Though it may sound callous, one can almost understand how to the dating site’s owner, Parsons’ snaps were simply a few more in an ocean of similar pictures. One of the things digital media have become very efficient at is “atomization,” breaking what we used to think of as wholes into parts. For example, when you Google an image, you are presented with only the picture itself, not the accompanying story.
As a result, the original context of pieces of culture are more easily lost online than they once were. Parsons is just another female face online. A picture meant to support feminists is Photoshopped and turned into a misogynist meme. A common clip of a man laughing people use to convey derision is in fact of brutal Ugandan leader Idi Amin. Fragments float around, and we often don’t even know we are passing along something damaging or sinister. There is no way for us to know that what is merely one more image to us may be something significantly more meaningful – or hurtful – to the person next to us or on the other side of the world.
What makes this phenomenon especially problematic is the way it leaves people unable to defend themselves against real consequence. The Internet, as the Parsons example so tragically showed, is not a separate world, but one more medium through and on which modern life occurs. As a result, our profiles on LinkedIn, Facebook, Twitter and other services aren’t simply online representations, but actual parts of ourselves, linked to our personal life, employment and more. That they can be put to different ends that we intended is no small matter, especially for the vulnerable.
If people are harmed by removing the context of images or words or videos, it stands to reason that we should at least think about how to prevent it. Part of our reaction has to be cultural.

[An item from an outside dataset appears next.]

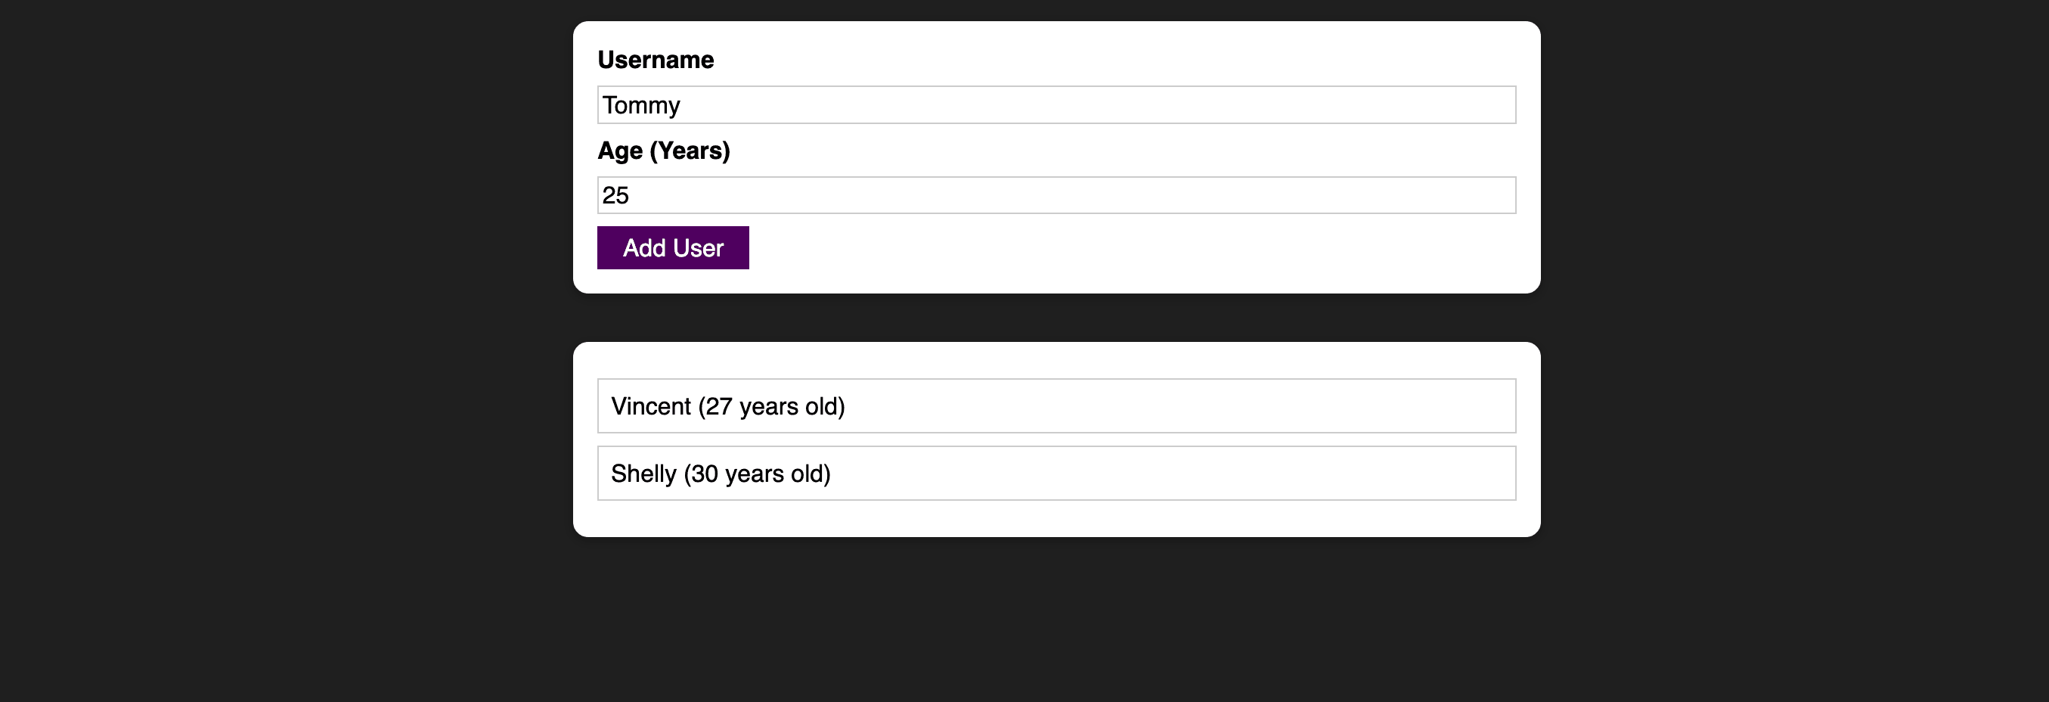Click the "30 years old" text
This screenshot has width=2049, height=702.
tap(757, 474)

Among people who put things online – which, these days, is no small minority – a return to blogging’s original spirit of attribution and linking would be a significant step, making the providing of context a default expectation.
Maybe we also need stop thinking of things online as “unreal” or disconnected from reality, perhaps then more thought would go into how and to what ends we use pieces of other people’s lives.
But given the prevalence of self-interest – and, it must be noted in the case of Parsons, prejudiced, hateful behaviour – perhaps a technological solution is also in order. For example, one could have contextual information and links appear when hovering over an image or quote. It would be a marked improvement, rethinking certain units that get circulated around the web as not simply free-floating “images” or “paragraphs,” but like little boxes of meaning with context built-in.
As with most digital things, any idea like that would likely be able to be circumvented. But even the presence of a roadblock may itself help foreground the reason for its existence, reminding individuals like Dung that even innocuous acts have consequences.
It’s important to keep in mind that, though the kind of rootless chaos that the web can foster can be scary, it is also one of its greatest strengths. Not everything online should be traceable or put into a pre-existing context; we also need to leave lots of room for anonymity and experimentation.
But as the various representations of ourselves scatter further from home and, simultaneously, become more central to our lives, we need to think about how to safeguard our capacity to control our own destinies – and defend those for whom doing that is more difficult than it is for others. After all, those pictures and clips of ourselves are now part of “who we really are.” Just as bodies and property have both social and legal protections, the same should be true for the digital parts of ourselves as well.